Le reportage de France 5  « États-Unis, les enfants jetables » diffusé le 5 mai à 00H45 dénonçait ce nouveau marché parallèle qui fait les choux gras d’agences spécialisées. Nous y découvrons ainsi une agence de Pennsylvanie qui pousse encore plus loin le processus de rehoming en présentant des adolescents orphelins d’une manière peu commune. Tel un concours de mini-miss ou mini-mister, les jeunes futurs adoptés paradent comme pour un défilé couture et sous les applaudissements des futures familles  adoptantes. La scène paraît incongrue, pourtant, les enfants sont bien en train de se vendre  afin de séduire une nouvelle famille. Si l’un d’entre eux a la chance de retenir l’attention de nouveaux adoptants, il devra passer une sorte de grand oral, un entretien, durant lequel il tentera verbalement de les  convaincre. Puis, une fois cette épreuve conclue, l’enfant en tant que futur adopté sera soumis à une riode d’essai, comme s’il s’agissait d’un abonnement.

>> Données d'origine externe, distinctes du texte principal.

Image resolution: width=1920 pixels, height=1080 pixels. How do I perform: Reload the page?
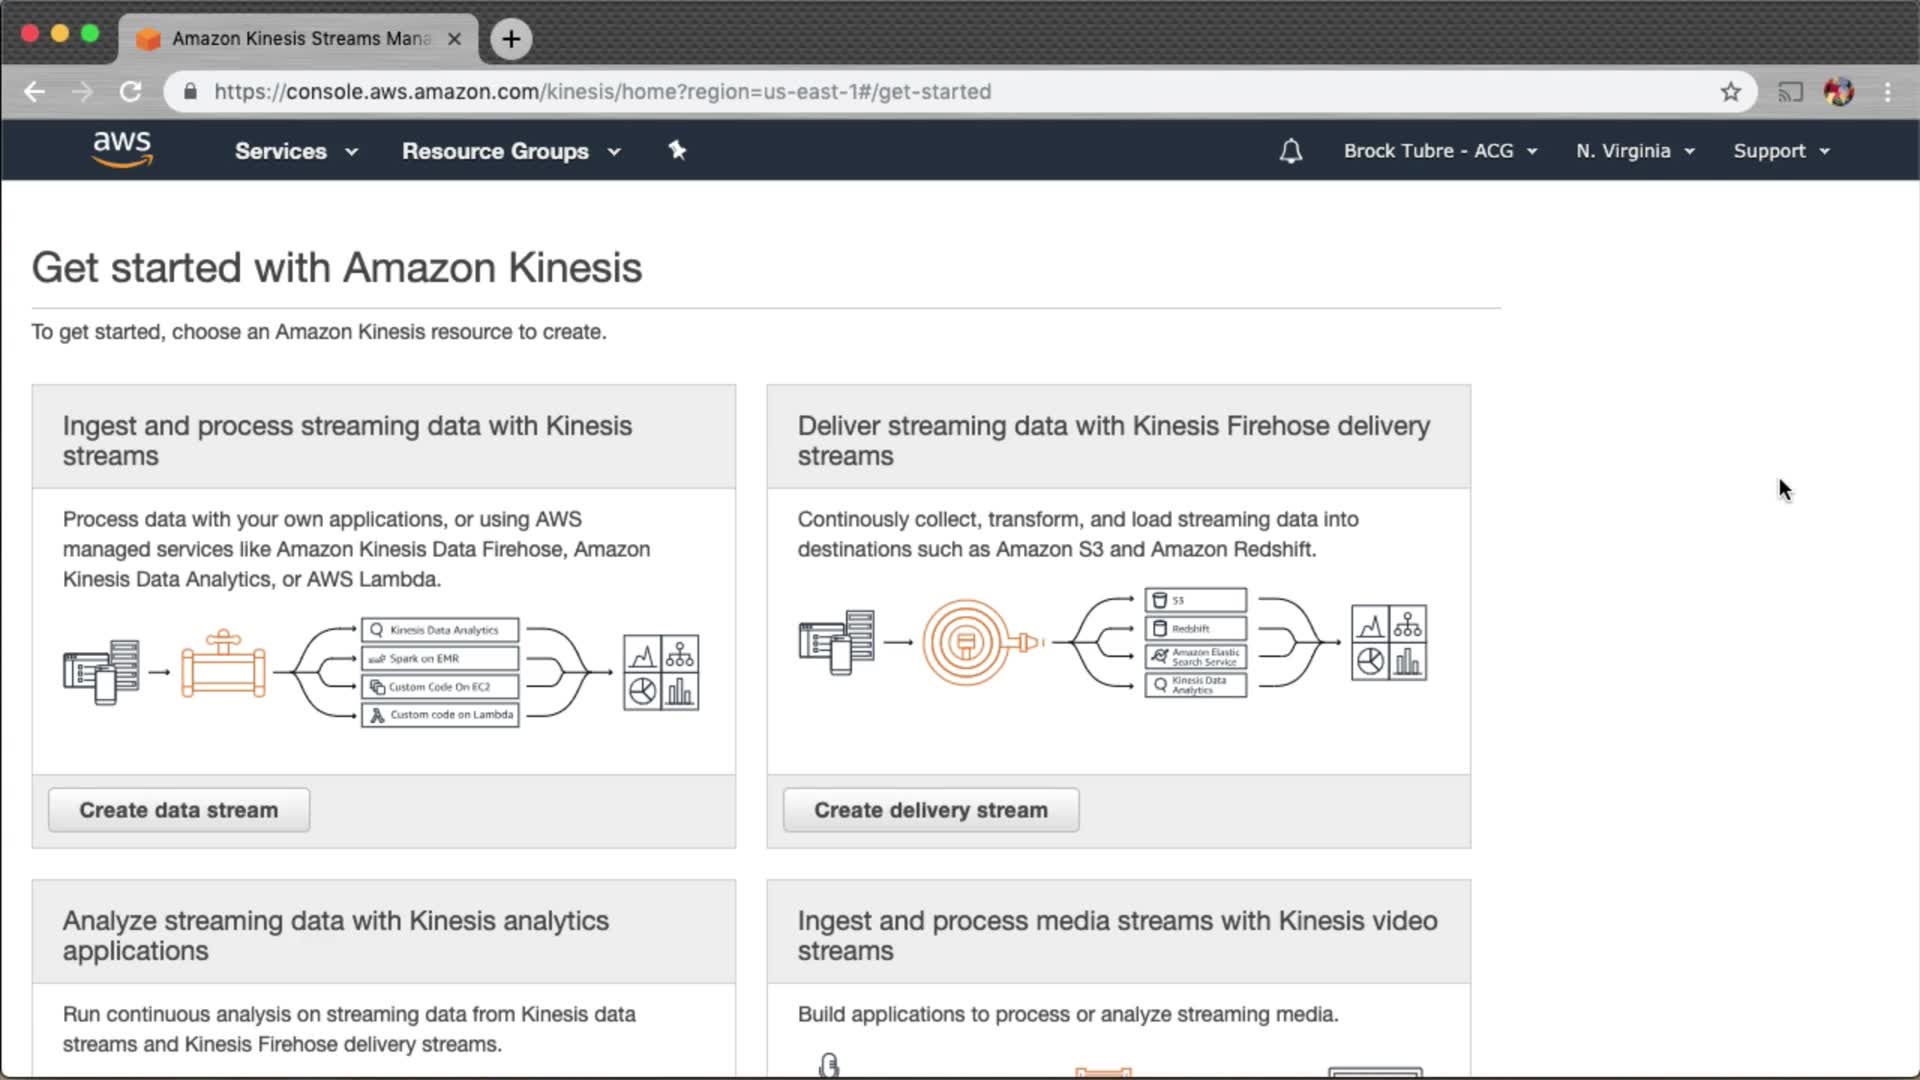[130, 92]
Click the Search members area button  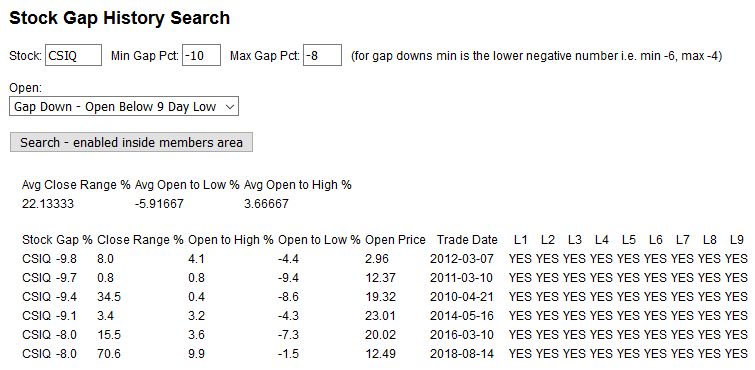[x=131, y=142]
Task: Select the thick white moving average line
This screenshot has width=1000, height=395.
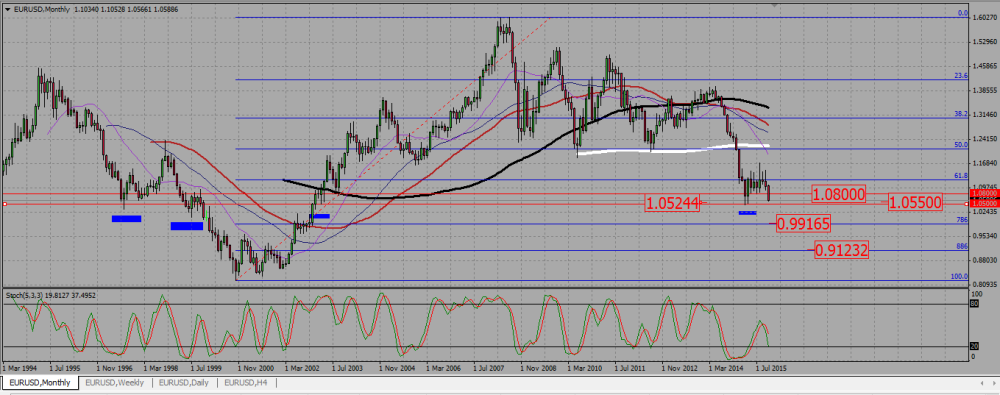Action: pyautogui.click(x=676, y=150)
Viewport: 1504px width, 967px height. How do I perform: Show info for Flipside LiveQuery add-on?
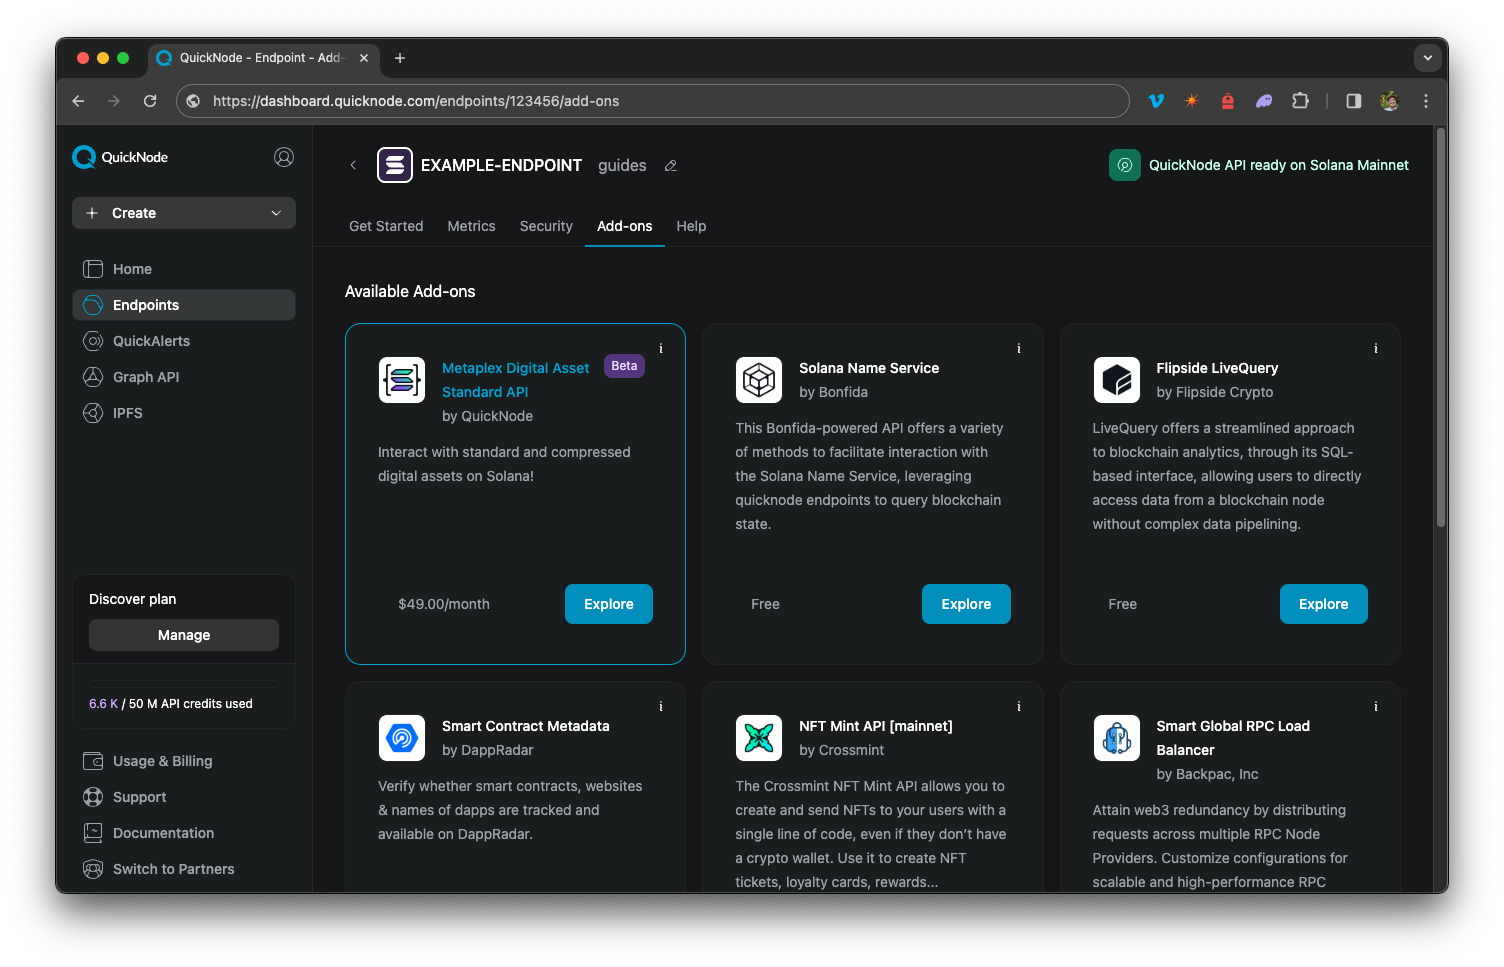coord(1376,348)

L’enfant ré-adopté, un produit de consommation

L’aspect consumériste de cette démarche inquiète et effraie à la fois. L’enfant devenu produit de consommation ou marchandise a beau être bien empaqueté et présenté, il pourra bientôt revenir sur les étagères de produits rendus ou invendus. Le plus terrifiant sont les cas d’abus sexuels. La justice américaine, n’encadrant nullement le rehoming, ne procède donc pas aux vérifications concernant les antécédents judiciaires des adoptants. La voie est alors libre pour les prédateurs sexuels qui profitent des défaillances de ce système judiciaire. Il y a quelques mois l’affaire qui a mis en prise le député républicain, Justin Harris et l’un de ses amis enseignant, afin qu’il adopte ses jumelles de 6 ans, a fait éclater le scandale. L’ami adoptant s’étant avéré être un pédophile au lourd passé, les deux petites avaient du réintégrer un nouveau foyer et le député, poursuivi par le scandale, contraint de démissionner. Des pédophiles ont bien compris les avantages de  véritable marché au noir d’enfants.

Une enfance américaine en danger et l’urgence de mesures judiciaires permettant d’encadrer par la loi le rehoming américain figureront parmi les devoirs de vacances du Congrès américain.